Asia is the region where most of the drive-by attacks occur, according to this graphic from Armorize. Armorize

Armorize is offering its cloud-based HackAlert 3.0 service in the U.S. after providing it in Asia for the last four years. Targeted at corporations, large organizations, managed security service providers and hosting providers, the service looks for malware based on behavior, its code signature, (which antivirus typically detects) and based on whether the malware is included in various blacklists. It makes no distinction between whether the content is an ad or not.

The service can be set to scan a Web site every five minutes, to scan content before it is pushed to the site from the advertiser or ad network, or to make sure the ad copy is completely clean before it is pushed out to an ad network or Web site, according to Sima. "We can even alert you when your Web site is defaced," he said.

Armorize faces competition from Dasient, founded by former Googlers. Dasient offers an anti-malware service for Web sites and last week announced a specialized platform that focuses on protecting sites from malvertising.

"We estimate that there are close to 1.3 million malicious ads being viewed every day across the Web," Dasient co-founder Ameet Ranadive said in an interview.

Of the Web-based malware attacks that Dasient's system collected information on, 59 percent are drive-by downloads and 41 percent are fake antivirus warnings, also called "scareware."

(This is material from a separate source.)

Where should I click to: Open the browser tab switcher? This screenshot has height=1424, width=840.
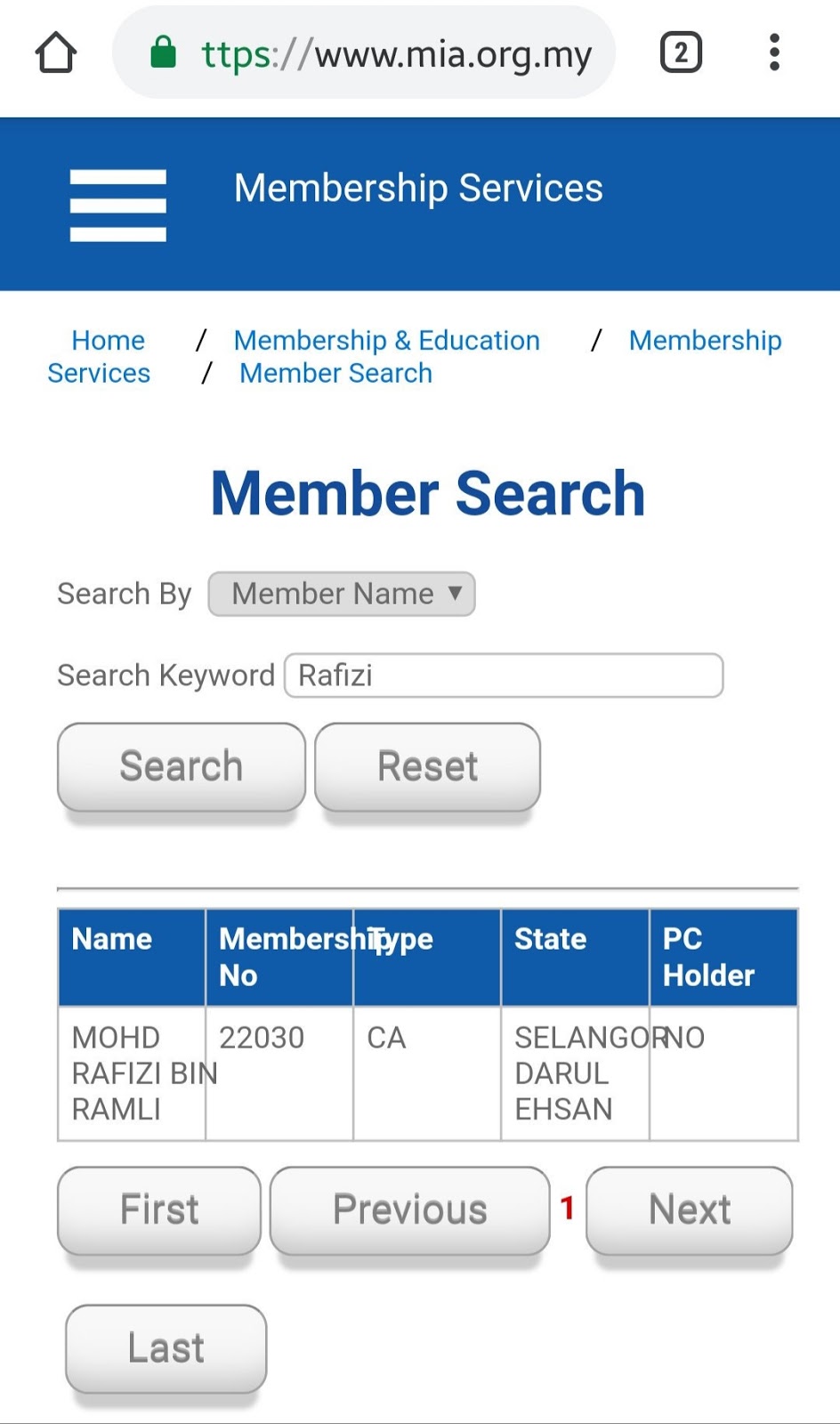(x=681, y=53)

And McAfee recently said it was partnering with Adgregate on an anti-malware scanning service for ads.

Advertising networks are anxious to find such solutions to the malware problem because malvertising hurts the entire industry, said Richard Sim, vice president of product management and marketing at anti-click-fraud firm Anchor Intelligence.

"Ad networks are opening up their APIs (application programming interfaces)" so the ads can be changed later, even after they have run, he said.

"Companies can test which creatives (ads) are performing well, change the colors and text, and roll out new versions," he said. "But that has opened up the door for fraudulent actors to get creative approved early on and then later insert malicious code into them. It's hard for ad networks to stay on top of this."